We consider the only competent evidence on the issue of the value of plaintiff's services in supervising the construction of the outdoor theater to be the foregoing testimony of the witnesses Vogel and Hall. However, the trial court determined the value of such services to have been $100 per week, basing the same on the compensation which was paid to plaintiff as theater manager after May 16, 1952. In the trial court's memorandum opinion comment is made of the fact that plaintiff was neither an architect nor an engineer, and also was not an experienced builder or contractor. Nevertheless, these facts were mentioned in the hypothetical question propounded to Hall in response to which he gave his estimate of $500 to $600 per month, and Hall was defendant's own witness.

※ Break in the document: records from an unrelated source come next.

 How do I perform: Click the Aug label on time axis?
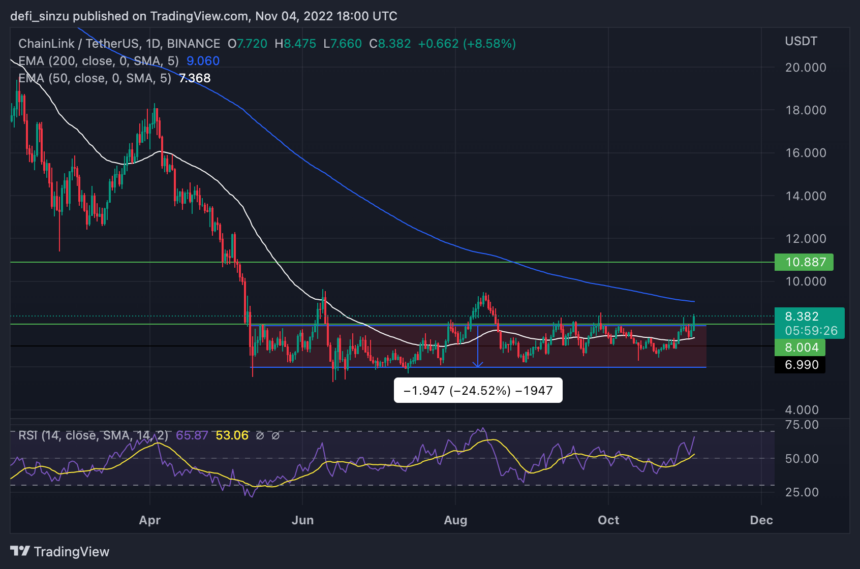(455, 520)

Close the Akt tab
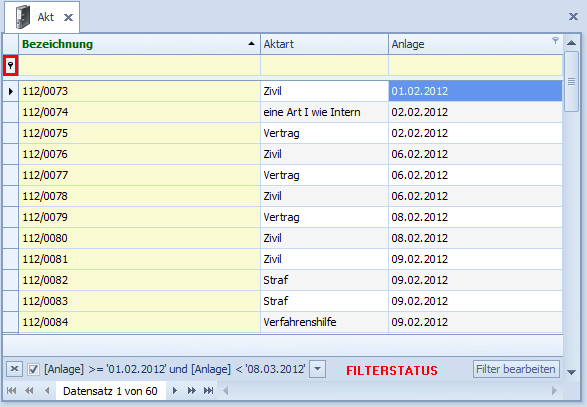pos(68,18)

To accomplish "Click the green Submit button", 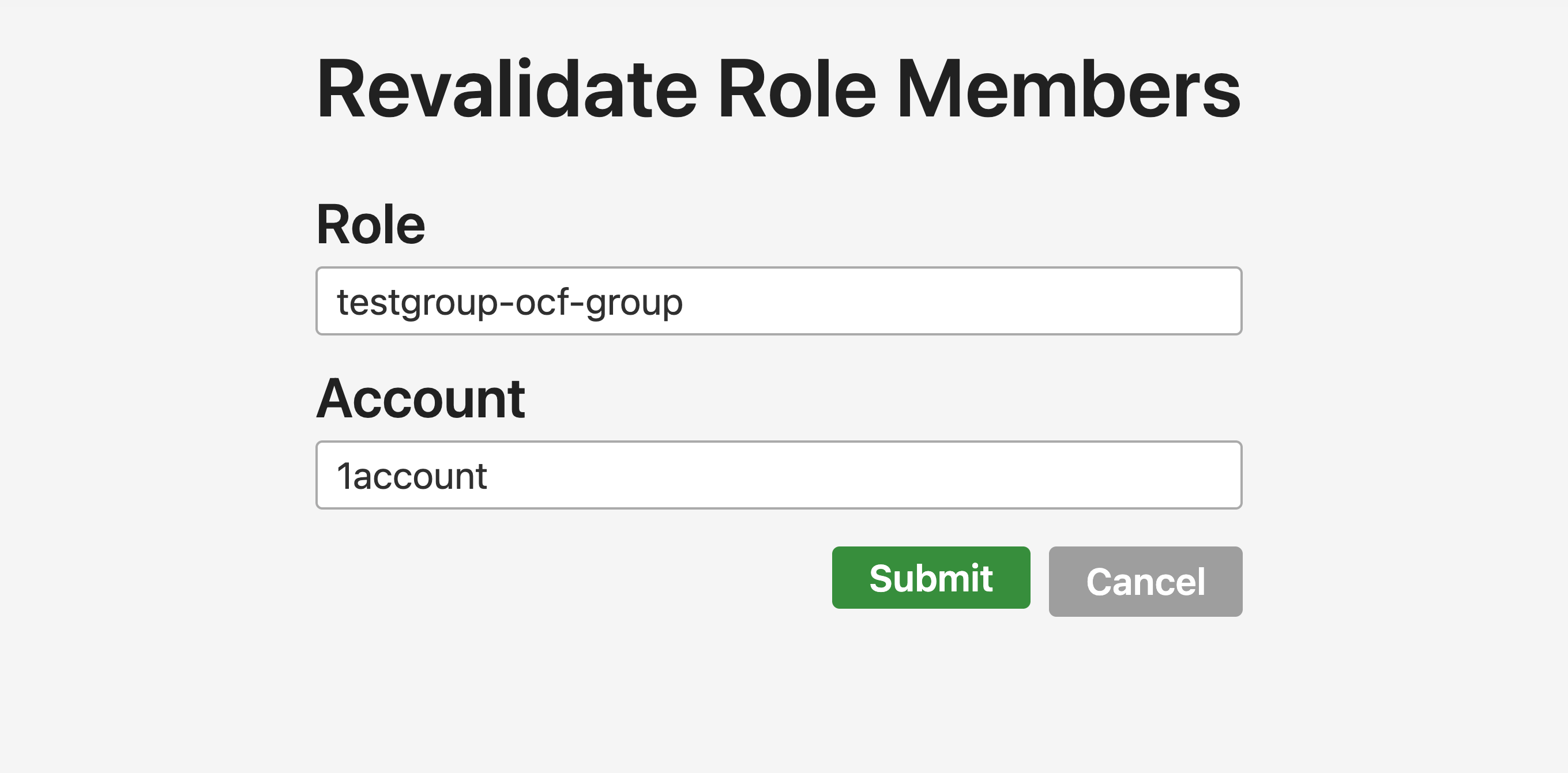I will click(x=931, y=577).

Services rendered in supervising the construction of an outdoor motion-picture theater are essentially different in character from those of a manager of such a theater after it is in operation. The learned trial judge, in holding that the rate of compensation paid for the latter service was relevant *420 and competent evidence of the value of the former, in effect relied upon his own independent judgment rather than the specific evidence adduced on this issue. This we have held is not permissible. Gauger v. Hintz (1952), 262 Wis. 333, 349, 55 N. W. (2d) 426; and Will of Gudde (1951), 260 Wis. 79, 49 N. W. (2d) 906.

Because there was little work done during the three winter months, although the trial court included such period in full in computing the total of thirty-seven weeks which plaintiff worked in supervising construction, we conclude that it would be equitable to base plaintiff's compensation therefor at the rate of $500 per month. Hall's testimony placing a value of $500 to $600 on such services contemplated fulltime employment, and made no allowance for interruption of work due to weather conditions in the winter. At the rate of compensation of $500 per month plaintiff is entitled to recover for his services $4,269.23, or $569.23 in excess of the amount awarded by the trial court. This will require that the judgment be modified so as to permit recovery by plaintiff of such additional sum.

It is the usual practice of this court to permit the appellant to tax costs when, as a result of the appeal, the judgment below is modified to afford substantial relief to the appellant. However, in the instant appeal, plaintiff-appellant's brief is 60 pages in length and appellant's appendix consists of 367 pages, and by far the greater portion of both the brief and the appendix relates to the issue of the alleged partnership as to which plaintiff has been unsuccessful. We deem it would be inequitable to permit plaintiff to tax as costs the printing of his entire brief and appendix. The portions of the brief and appendix devoted to the issue as to which plaintiff has been to a degree successful do not exceed an aggregate of 75 pages, and, while plaintiff will be permitted to tax costs, the number of pages of printing to be included therein shall be limited to 75. By so doing we do not intend to imply that plaintiff's counsel was prolix in the drafting of either *421 the brief or the appendix, because such is not the case, for a long brief and appendix were required in order to properly present the partnership issue.

By the Court.—Judgment modified so as to increase the amount plaintiff is to recover thereunder by the sum of $569.23, and, as so modified, is affirmed. Plaintiff shall be entitled to tax costs subject to the limitation stated in the opinion as to the pages of printing to be included therein.